▶ [Written instruction]: Please write the next part of the biography of engineer Michael E. Fourney below, starting after its final sentence.

▶ [Text excerpt]:
┄┄┄┄┄┄┄┄┄┄┄┄┄┄┄┄┄┄┄┄

Michael E. Fourney is an American registered professional engineer and professor.

Education 
Fourney earned his BS in aeronautical engineering from West Virginia University in 1958. He received his MS in 1960 and PhD in 1963 at the California Institute of Technology working with Albert T. Ellis.

Research and career 
After graduate school Fourney took a position at the University of  Washington.  He moved to the University of California, Los Angeles in 1972 holding positions of professor, department chair and chair of the faculty.  His work in applied solids and fluid mechanics topics utilized a wide range of optical techniques. Since retiring in 1994, he has held the position of professor emeritus in civil and environmental engineering at the University of California, Los Angeles and also runs Fourney Eng., Inc.. He was active in the Society for Experimental Stress Analysis and later renamed Society for Experimental Mechanics, serving as president from 1980 to 1981. Fourney was named an Honorary Member of the Society for Experimental Mechanics in 2001. He been very active and supportive of the SEM Educational Foundation.

┄┄┄┄┄┄┄┄┄┄┄┄┄┄┄┄┄┄┄┄

▶ [Extracted data]:
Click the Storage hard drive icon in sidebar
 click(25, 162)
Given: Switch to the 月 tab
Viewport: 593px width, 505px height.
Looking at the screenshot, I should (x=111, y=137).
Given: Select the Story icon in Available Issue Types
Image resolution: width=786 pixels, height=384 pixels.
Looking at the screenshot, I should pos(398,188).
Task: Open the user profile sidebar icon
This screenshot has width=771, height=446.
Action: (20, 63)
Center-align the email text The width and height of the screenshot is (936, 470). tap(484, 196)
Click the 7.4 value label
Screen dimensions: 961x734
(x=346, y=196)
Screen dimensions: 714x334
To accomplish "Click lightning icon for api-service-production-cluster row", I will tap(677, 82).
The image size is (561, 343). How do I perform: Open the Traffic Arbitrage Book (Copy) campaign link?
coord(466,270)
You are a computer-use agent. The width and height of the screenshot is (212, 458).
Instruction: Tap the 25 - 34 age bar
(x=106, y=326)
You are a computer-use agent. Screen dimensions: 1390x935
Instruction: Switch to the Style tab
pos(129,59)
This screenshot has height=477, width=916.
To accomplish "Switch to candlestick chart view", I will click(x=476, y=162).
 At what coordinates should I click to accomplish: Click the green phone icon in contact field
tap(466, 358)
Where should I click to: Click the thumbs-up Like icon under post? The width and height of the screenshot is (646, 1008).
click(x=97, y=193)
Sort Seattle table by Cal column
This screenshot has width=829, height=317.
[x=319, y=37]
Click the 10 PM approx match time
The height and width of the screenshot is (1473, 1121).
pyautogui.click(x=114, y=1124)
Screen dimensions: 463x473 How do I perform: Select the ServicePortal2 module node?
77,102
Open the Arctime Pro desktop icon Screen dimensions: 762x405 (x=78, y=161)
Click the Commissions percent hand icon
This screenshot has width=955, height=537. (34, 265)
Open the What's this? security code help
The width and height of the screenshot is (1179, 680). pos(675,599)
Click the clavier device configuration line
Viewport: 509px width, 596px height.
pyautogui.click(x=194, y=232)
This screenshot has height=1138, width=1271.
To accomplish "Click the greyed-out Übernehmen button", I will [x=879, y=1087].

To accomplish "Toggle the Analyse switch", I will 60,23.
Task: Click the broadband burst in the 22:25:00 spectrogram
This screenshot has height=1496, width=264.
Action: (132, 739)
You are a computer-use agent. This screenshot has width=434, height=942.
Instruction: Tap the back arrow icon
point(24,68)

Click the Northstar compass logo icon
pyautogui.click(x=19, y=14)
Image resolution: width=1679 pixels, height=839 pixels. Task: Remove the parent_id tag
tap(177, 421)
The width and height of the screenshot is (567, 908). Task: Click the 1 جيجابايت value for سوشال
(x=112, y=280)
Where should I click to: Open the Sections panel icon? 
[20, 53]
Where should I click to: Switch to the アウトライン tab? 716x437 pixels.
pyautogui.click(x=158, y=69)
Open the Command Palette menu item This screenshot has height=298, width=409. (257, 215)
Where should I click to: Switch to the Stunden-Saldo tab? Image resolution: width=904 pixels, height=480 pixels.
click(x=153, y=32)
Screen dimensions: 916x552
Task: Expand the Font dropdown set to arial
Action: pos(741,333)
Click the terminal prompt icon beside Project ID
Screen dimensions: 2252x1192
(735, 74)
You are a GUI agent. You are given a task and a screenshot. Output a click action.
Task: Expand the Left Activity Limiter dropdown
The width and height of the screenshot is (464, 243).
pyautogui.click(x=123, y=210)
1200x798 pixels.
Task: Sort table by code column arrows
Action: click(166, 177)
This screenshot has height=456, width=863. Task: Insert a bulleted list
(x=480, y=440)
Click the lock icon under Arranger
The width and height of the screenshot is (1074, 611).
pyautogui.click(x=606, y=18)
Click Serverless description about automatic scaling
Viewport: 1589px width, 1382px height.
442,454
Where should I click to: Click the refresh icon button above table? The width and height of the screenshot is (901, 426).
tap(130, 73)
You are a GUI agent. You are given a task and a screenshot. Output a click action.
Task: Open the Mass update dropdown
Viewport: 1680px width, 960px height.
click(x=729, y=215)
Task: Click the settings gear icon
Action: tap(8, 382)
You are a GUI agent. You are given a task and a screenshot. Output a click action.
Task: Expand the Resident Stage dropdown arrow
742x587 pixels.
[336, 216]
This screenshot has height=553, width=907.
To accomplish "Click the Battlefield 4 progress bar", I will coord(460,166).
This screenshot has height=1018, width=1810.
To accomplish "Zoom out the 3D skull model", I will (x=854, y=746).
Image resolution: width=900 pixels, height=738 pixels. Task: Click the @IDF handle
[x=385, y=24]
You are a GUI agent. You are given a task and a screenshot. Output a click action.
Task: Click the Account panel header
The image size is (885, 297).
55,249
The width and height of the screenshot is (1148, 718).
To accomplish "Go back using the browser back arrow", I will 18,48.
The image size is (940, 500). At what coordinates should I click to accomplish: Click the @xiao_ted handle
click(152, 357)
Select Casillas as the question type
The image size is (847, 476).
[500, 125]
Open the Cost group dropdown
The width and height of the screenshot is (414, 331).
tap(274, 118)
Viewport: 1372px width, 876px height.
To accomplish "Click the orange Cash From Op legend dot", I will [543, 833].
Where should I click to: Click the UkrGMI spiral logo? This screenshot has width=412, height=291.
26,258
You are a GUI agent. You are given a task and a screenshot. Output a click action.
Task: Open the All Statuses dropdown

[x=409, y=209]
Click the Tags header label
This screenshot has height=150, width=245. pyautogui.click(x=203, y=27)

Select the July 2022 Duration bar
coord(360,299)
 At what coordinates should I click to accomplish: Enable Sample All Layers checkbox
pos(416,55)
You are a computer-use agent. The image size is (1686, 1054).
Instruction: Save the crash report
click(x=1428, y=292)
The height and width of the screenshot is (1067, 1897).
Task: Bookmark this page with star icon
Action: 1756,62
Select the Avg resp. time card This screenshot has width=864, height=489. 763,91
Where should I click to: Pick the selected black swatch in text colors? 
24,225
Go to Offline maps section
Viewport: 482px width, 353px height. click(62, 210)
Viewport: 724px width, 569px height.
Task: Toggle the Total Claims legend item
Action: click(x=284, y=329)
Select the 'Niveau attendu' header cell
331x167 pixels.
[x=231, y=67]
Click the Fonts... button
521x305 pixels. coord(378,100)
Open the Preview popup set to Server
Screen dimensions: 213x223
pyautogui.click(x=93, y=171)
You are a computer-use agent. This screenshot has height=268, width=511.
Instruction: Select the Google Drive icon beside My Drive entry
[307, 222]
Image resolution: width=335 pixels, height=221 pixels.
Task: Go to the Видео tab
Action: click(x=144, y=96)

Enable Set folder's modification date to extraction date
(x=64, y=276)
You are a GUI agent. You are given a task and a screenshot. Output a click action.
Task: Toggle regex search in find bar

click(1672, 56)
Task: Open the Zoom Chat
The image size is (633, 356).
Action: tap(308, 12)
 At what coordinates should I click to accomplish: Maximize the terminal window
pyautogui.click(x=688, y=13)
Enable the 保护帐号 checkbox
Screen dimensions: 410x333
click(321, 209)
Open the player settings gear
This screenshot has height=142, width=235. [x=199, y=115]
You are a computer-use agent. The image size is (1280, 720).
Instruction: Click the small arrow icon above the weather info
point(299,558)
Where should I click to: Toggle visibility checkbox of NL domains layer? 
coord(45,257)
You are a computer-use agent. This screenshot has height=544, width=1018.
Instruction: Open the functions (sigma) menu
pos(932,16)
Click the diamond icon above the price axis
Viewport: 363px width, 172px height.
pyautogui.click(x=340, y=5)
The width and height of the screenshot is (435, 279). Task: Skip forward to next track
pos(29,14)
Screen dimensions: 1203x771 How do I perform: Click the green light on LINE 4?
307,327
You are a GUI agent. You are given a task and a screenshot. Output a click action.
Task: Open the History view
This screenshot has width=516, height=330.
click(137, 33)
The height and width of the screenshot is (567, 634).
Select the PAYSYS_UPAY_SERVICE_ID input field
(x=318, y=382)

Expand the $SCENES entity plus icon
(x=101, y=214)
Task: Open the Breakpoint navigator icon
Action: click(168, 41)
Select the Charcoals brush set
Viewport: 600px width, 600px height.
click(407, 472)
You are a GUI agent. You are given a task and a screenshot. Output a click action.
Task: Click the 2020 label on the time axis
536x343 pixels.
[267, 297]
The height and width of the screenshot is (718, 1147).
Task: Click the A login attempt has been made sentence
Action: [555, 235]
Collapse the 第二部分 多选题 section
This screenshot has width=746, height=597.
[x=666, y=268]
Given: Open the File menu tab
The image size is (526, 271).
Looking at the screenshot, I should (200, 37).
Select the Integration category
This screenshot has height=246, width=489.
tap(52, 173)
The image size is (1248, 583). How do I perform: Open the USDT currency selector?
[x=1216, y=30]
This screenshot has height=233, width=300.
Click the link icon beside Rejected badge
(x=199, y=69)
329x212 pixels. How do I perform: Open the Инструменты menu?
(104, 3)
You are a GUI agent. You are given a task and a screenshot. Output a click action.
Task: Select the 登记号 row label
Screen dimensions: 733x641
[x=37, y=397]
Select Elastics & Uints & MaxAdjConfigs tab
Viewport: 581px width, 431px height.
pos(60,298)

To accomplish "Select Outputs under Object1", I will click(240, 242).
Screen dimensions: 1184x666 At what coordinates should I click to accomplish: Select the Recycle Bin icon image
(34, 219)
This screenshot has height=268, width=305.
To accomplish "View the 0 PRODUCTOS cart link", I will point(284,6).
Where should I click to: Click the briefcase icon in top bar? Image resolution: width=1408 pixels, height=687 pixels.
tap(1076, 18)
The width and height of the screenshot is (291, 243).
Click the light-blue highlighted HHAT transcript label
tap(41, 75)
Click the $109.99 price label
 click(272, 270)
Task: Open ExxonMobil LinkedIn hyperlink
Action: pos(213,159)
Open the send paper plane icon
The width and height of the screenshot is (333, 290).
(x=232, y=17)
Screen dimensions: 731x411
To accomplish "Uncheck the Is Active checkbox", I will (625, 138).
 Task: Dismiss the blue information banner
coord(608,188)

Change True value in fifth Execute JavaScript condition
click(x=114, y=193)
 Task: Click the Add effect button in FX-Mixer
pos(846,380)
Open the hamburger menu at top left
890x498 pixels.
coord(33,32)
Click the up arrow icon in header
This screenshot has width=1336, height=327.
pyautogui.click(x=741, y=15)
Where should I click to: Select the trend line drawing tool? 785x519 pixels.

┄┄┄┄┄┄┄┄┄┄┄┄┄┄┄┄┄┄┄┄

▶ [Task answer]:
Awards and recognition 
Society for Experimental Mechanics Lazan (1975)
Society for Experimental Mechanics Fellow (1984)
American Society of Mechanical Engineers Fellow (1987)
SEM Murray Lecture and Award (1990)
Society for Experimental Mechanics Tatnall (1996)
Society for Experimental Mechanics Honorary Member (2001)
Society for Experimental Mechanics Taylor (2004)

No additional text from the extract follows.